Robert A. Olmsted, the first director of long-term planning for New York City’s Metropolitan Transportation Authority (MTA) and a transportation engineer, builder, historian and industry mentor for more than 60 years, died on Aug. 16 in Manhattan. He was 85.
Olmsted—a descendent of Frederick Law Olmsted, the landscape architect who designed New York City’s Central Park—began his own industry career in the late 1940s as a Cornell University engineering graduate on the Brooklyn Battery Tunnel. A protégé of Ole Singstad, the innovative structure’s chief engineer, Olmsted went on to work for other New York-area transportation agencies and on global engineering assignments for the former TAMS Consultants. After his MTA retirement in 1989, he continued as an industry consultant until his death. Olmsted taught urban mass transportation at several area universities for 30 years and was a prolific author. Jay H. Walder, an MTA veteran who was named by New York Gov. David Paterson to become agency chairman in 2009, credits Olmsted “for much of what I learned.”

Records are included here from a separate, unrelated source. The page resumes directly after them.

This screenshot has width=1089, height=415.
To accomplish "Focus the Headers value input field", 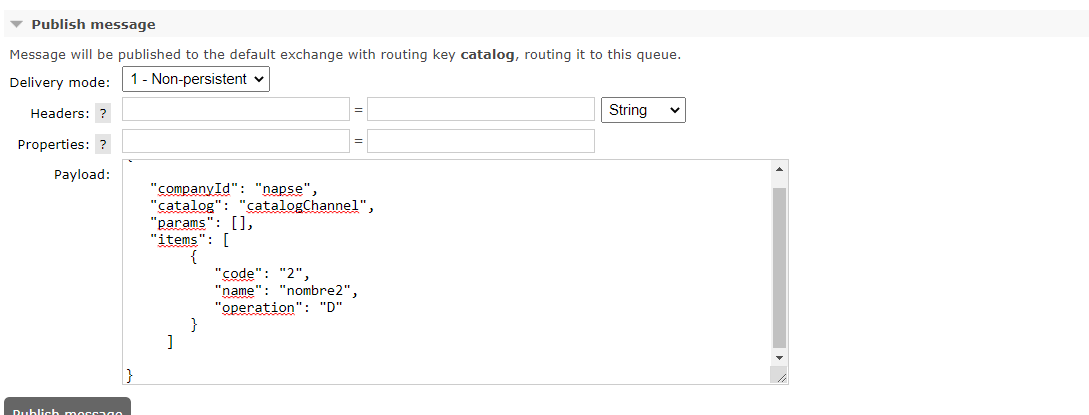I will tap(481, 110).
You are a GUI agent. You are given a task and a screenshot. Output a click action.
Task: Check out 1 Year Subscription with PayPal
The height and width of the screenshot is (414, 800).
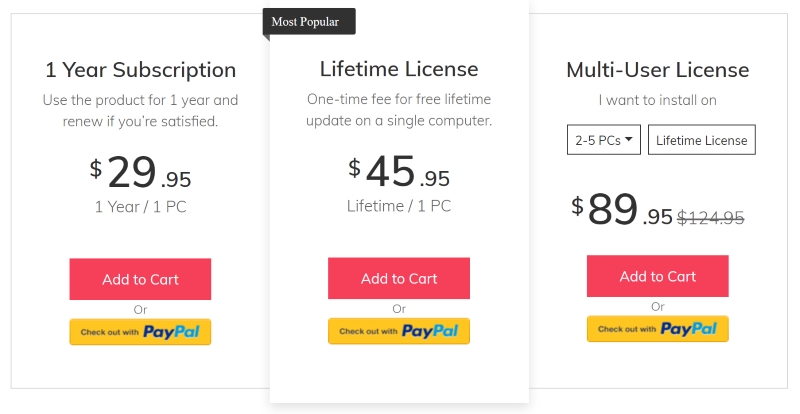point(140,332)
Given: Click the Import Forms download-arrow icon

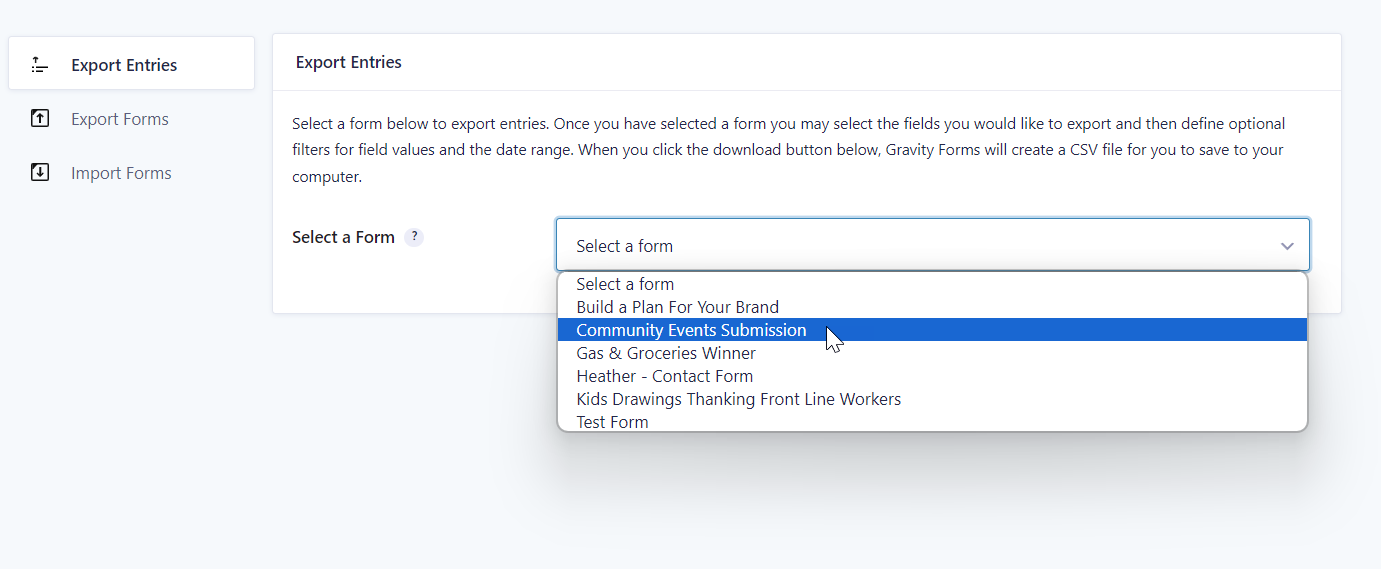Looking at the screenshot, I should 40,173.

Olmsted is a fellow of the American Society of Civil Engineers and, in 2006, recipient of its national civil engineering history and heritage award. He was instrumental in securing ASCE historic landmark status in 2009 for New York City’s Manhattan, Queensboro and Williamsburg bridges. “[Olmsted] really loved everything about the history of transit, the subway, the tunnels and transit bridges,” says Paul Roppa, a New York City Dept. of Design and Construction director and a committee chairman of ASCE’s metro New York chapter.